11 Sep 2018

Meet the Vocations Director, Fr Mark Payton

By Amanda Murthy

In a world where success and happiness is measured with material possessions such as a large house or hoards of money, an increasing number of people are finding it harder and harder to discern what might be the right vocation for them.

It is vital that we take the time to stop and look into ourselves and ask God: What it is that you want from me, what you want me to do?

But in order to do that, we first have to be opened to His guidance, get to know Him and trust in His will.

Those were the words of the Vocations Director Father Mark Payton, who in his conversation with journalist Amanda Murthy from The Record, shared the events which led to his vocation, as well as the life lessons he picked up along the way.

The Perth born-and-bred priest, who currently resides at the St Charles Seminary in Guildford, recalls his journey to priesthood as a “long but necessary” road which began as a simple thought in primary school.

“In my mid-20s, when I was discerning life goals, priesthood was a re-occurring thought, which I tried to push away.

Being raised in a Catholic background, Fr Payton acknowledged the influence his parents had on his faith life.

“Faith definitely played a huge role in our family of seven – My parents would encourage us to say the Rosary daily after dinner. I was also an altar server at our parish in Gosnells, Our Lady of the Blessed Sacrament Church.”

Fr Payton admitted to having a tough time when faced with the question of his career path during his high school years.

“I ended up following in my father’s footsteps and took up building, as I admired his work ethic and was familiar with that job environment, having been him around as he worked on houses and various projects.”

Desperate for a change in environment, Fr Mark applied for a one-and-a-half year work-travel visa to England where he worked several casual jobs in the hope of finding his true passion and ambition.

It was a significant trip to Portugal with his parents and sister, to the Shrine of Our Lady of Fatima, that Fr Mark affirms “changed his life”.

“Just being in that environment, seeing the faith and devotion of the people, and hearing the history of what transpired there, was a feeling I can’t describe – it strengthened my faith and made me want to know more about God.”

After his visa had ended, Fr Mark returned home to Perth, faced with a decision.

“I felt like I was at a fork in the road at that point in my life – wondering if I should go back to my former job or look into joining the seminary.

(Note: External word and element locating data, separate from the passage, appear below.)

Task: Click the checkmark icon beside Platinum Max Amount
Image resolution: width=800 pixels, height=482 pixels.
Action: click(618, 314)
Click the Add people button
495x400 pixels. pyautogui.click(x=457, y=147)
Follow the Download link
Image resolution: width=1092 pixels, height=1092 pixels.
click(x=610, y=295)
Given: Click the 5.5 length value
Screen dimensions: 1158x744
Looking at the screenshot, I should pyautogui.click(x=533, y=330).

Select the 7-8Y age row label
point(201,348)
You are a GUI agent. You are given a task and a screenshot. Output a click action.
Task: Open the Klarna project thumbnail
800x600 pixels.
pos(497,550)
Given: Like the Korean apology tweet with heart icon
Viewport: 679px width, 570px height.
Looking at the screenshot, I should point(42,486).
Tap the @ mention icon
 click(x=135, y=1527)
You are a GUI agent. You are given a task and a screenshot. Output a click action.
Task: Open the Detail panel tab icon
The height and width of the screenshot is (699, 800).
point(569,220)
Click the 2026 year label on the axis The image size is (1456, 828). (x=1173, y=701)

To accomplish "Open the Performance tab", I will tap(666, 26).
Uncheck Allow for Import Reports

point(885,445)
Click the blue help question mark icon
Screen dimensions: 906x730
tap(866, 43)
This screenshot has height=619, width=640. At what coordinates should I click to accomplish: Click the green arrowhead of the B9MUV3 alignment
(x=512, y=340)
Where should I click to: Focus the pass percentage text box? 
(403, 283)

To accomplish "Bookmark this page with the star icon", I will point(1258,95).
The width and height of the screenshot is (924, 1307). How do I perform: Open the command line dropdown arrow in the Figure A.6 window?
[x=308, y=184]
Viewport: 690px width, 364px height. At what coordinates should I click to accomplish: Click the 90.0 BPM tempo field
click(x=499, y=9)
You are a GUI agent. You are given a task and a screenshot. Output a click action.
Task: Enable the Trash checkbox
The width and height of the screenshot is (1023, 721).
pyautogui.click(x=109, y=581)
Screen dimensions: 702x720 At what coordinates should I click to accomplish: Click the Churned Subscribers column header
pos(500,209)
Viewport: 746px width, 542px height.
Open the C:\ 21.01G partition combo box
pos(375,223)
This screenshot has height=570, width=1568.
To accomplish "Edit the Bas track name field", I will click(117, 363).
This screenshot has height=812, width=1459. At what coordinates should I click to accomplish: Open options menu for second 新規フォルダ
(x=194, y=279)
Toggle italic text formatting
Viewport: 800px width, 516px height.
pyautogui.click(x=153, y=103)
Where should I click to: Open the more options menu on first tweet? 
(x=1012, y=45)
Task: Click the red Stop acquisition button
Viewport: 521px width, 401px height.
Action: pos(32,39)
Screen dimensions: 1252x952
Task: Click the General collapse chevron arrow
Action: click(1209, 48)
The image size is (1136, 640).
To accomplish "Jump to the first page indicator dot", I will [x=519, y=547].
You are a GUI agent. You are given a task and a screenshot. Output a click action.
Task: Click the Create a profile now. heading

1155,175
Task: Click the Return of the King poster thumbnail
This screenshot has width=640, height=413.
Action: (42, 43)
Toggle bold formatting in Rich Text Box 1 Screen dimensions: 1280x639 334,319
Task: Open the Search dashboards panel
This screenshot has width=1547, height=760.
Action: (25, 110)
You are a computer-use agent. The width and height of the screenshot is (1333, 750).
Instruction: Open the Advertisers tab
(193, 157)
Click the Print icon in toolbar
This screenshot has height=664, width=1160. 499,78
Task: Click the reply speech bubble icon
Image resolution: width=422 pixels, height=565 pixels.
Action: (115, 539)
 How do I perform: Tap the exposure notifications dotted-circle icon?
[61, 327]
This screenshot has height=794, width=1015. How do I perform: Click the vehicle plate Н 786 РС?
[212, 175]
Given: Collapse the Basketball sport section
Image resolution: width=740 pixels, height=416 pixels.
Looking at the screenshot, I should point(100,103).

“After seven months, I was sure I needed to enter the seminary, even though I wasn’t completely sure about priesthood. With the support of family, my parish priest and fellow friends, I joined the St Charles Seminary and never looked back,” he said.

Since his ordination, Fr Payton has made it his mission to spread the Gospel of Christ and encourage others to respond to Christ’s life changing love.

Fr Payton said in order to help others encounter Christ, the change has to start within us.

“We can take the initiative to be involved in the Church community by attending Mass, reading and reflecting on scriptures, using the sacraments to nourish our faith [in particular the Eucharist and Reconciliation], and getting involved in groups where people can support one another.”

“One of the joys of priesthood is to be able to walk with people and see God’s grace at work in their lives”.

“As a priest, there’s so much variety and different responsibilities, being there for the best of times as well as the hard times.

“Yes, priesthood has its’ challenges and difficult days, like any other vocation, but those challenges are part of the journey,” he added.

For those who wish to discern their vocation to priesthood, marriage, religious life, or single life, Fr Payton encouraged them to have a spiritual director, who can journey with them.

“At the end of the day, God is going to lead us to the place we are most happy, and by following God’s plan for our life, our vocation, which requires trust, we become the best person we can be.